▶ Your task
Print the listing below word for word, from its first line up to and including the line that contains "Action: tap(634, 19)", leaving out the pictures.

▶ Exercise material
+ + + + + + +

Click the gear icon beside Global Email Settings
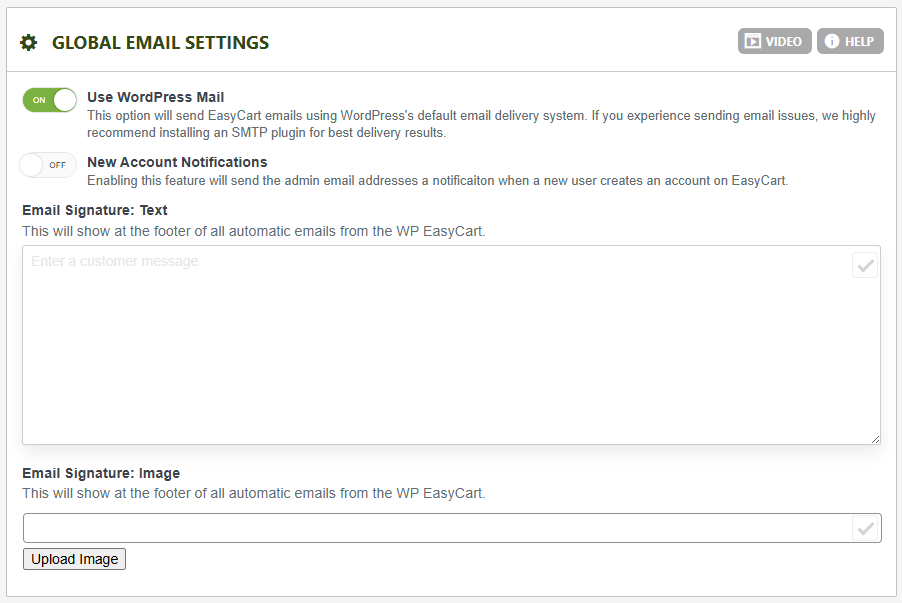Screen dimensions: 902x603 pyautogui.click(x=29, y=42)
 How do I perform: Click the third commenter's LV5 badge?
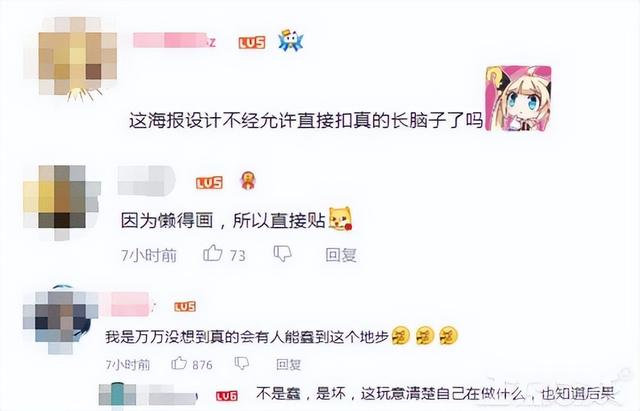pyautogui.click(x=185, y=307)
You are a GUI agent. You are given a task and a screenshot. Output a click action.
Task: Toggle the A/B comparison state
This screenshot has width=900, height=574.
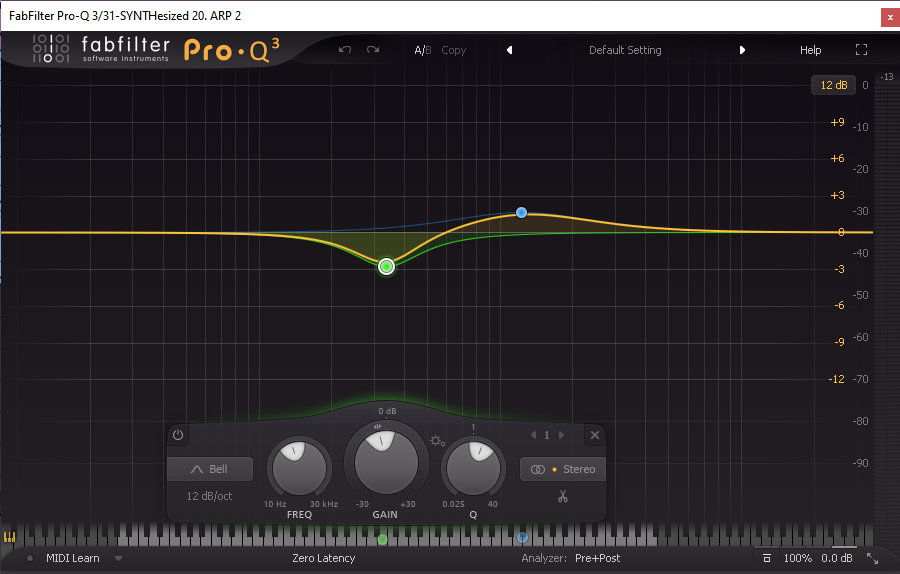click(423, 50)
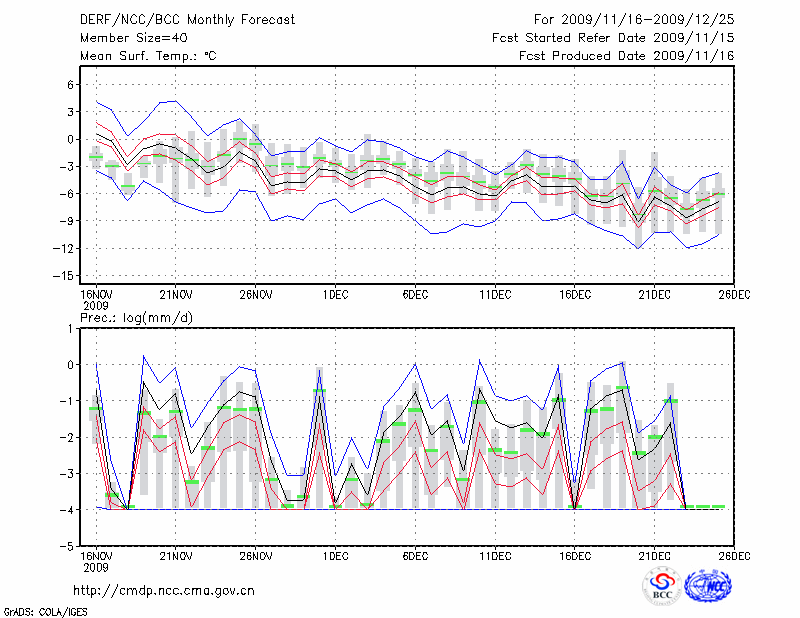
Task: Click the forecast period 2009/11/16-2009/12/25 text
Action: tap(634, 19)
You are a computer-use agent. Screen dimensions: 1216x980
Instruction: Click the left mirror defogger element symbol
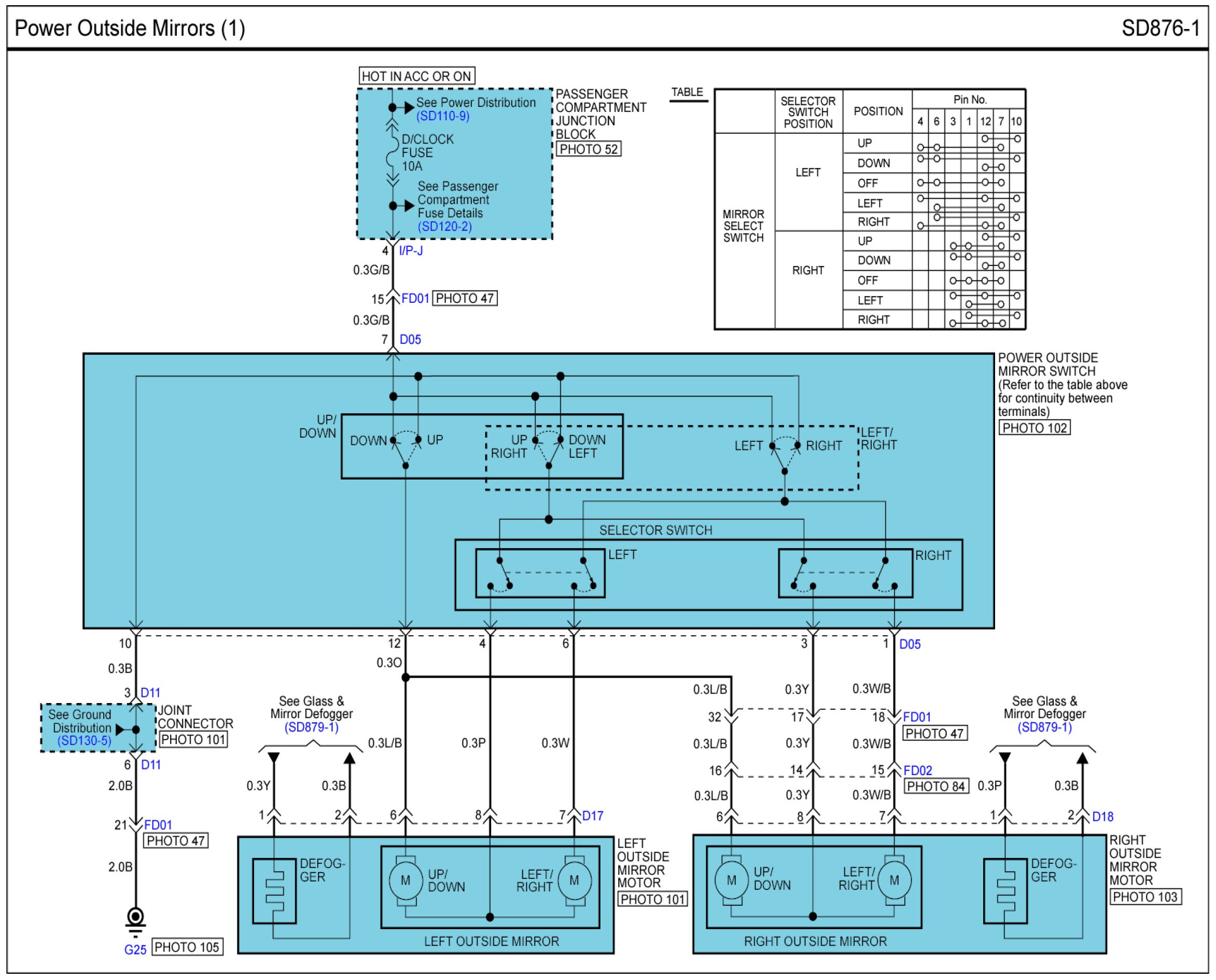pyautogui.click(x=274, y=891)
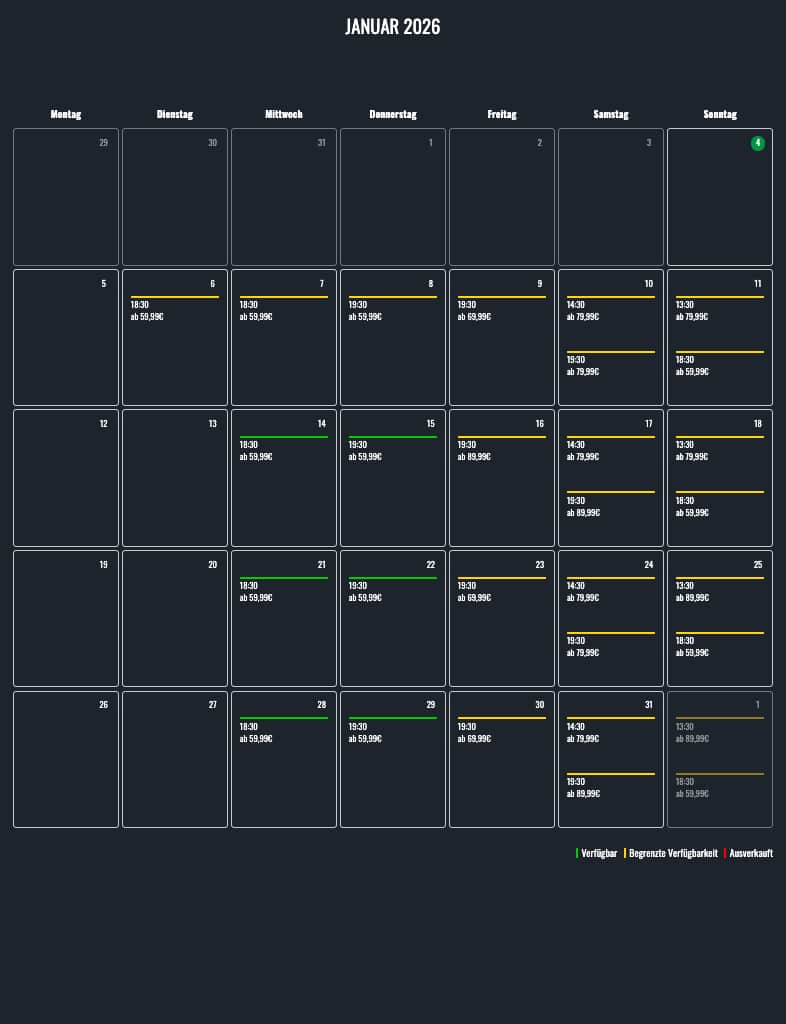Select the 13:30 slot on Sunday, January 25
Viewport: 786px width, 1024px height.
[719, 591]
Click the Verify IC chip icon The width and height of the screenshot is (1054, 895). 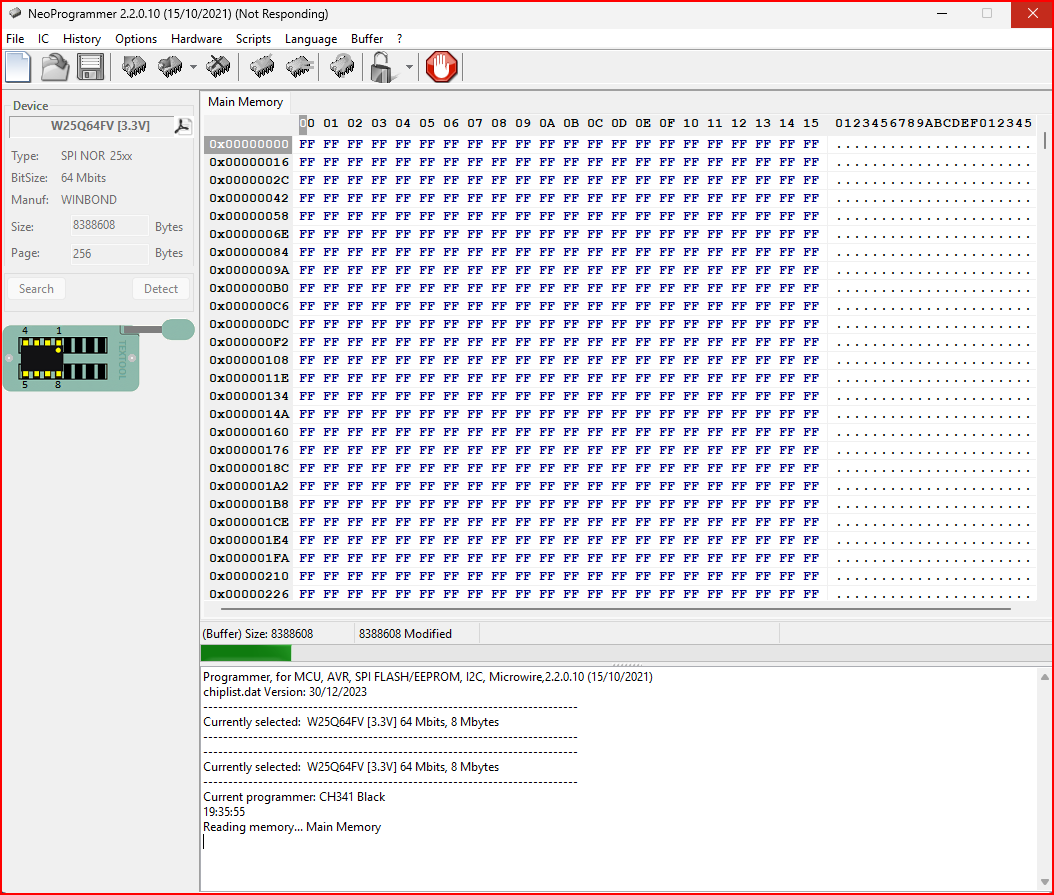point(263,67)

+ + + + + + +

▶ Solution
Click the gear icon beside Global Email Settings
Screen dimensions: 902x603 pyautogui.click(x=29, y=42)
 How do I perform: Click the third commenter's LV5 badge?
pyautogui.click(x=185, y=307)
You are a GUI agent. You are given a task and a screenshot. Output a click action.
Task: Toggle the A/B comparison state
This screenshot has width=900, height=574.
click(423, 50)
Task: Click the forecast period 2009/11/16-2009/12/25 text
Action: tap(634, 19)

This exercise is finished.